■ What is needed
Among the lines below, copy exactly those from the one with "[撮影地メモ:笠寺駅] (83, 77)" through the one with "記事を読む (30, 154)", counting both ends.

■ Records provided
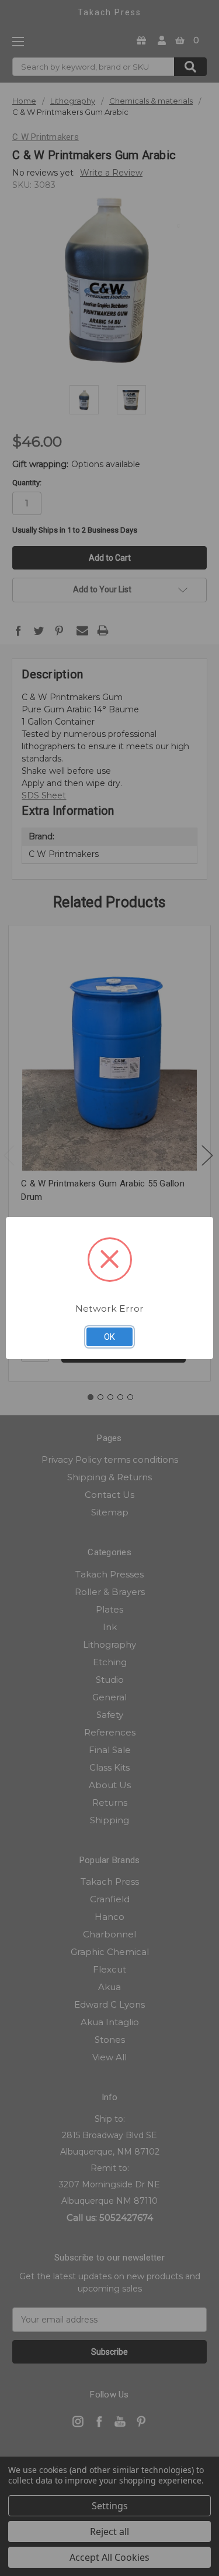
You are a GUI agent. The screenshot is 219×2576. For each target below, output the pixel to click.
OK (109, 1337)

--

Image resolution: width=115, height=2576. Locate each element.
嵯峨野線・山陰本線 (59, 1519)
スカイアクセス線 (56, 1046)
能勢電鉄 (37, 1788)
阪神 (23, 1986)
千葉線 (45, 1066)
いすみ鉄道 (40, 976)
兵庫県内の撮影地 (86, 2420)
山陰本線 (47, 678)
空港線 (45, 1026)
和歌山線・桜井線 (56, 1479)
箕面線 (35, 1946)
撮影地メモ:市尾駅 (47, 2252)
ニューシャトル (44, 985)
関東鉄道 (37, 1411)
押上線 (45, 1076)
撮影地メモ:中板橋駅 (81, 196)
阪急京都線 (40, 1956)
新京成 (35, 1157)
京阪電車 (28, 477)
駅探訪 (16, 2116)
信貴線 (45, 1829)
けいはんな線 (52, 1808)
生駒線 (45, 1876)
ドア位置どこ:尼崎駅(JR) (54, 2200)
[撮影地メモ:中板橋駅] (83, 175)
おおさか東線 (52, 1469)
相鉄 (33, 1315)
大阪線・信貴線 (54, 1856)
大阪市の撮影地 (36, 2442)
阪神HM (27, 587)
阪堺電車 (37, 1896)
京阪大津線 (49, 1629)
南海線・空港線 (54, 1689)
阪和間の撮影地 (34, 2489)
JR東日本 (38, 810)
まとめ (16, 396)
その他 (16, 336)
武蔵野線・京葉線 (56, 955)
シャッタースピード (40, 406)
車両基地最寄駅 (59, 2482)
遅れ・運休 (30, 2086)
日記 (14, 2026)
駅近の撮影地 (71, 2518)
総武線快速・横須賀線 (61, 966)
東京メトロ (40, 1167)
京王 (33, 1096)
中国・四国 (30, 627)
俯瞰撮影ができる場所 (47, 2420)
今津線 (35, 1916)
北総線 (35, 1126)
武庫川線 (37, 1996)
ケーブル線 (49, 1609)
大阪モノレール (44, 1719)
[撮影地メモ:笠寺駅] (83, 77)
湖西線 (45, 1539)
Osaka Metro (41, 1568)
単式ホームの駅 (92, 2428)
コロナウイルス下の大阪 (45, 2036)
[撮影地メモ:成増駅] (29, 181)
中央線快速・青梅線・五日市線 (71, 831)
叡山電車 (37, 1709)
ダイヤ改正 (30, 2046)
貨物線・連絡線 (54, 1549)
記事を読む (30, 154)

■ Reply
[撮影地メモ:笠寺駅] (83, 77)
湖西線 (45, 1539)
Osaka Metro (41, 1568)
単式ホームの駅 (92, 2428)
コロナウイルス下の大阪 (45, 2036)
[撮影地メモ:成増駅] (29, 181)
中央線快速・青梅線・五日市線 (71, 831)
叡山電車 (37, 1709)
ダイヤ改正 (30, 2046)
貨物線・連絡線 (54, 1549)
記事を読む (30, 154)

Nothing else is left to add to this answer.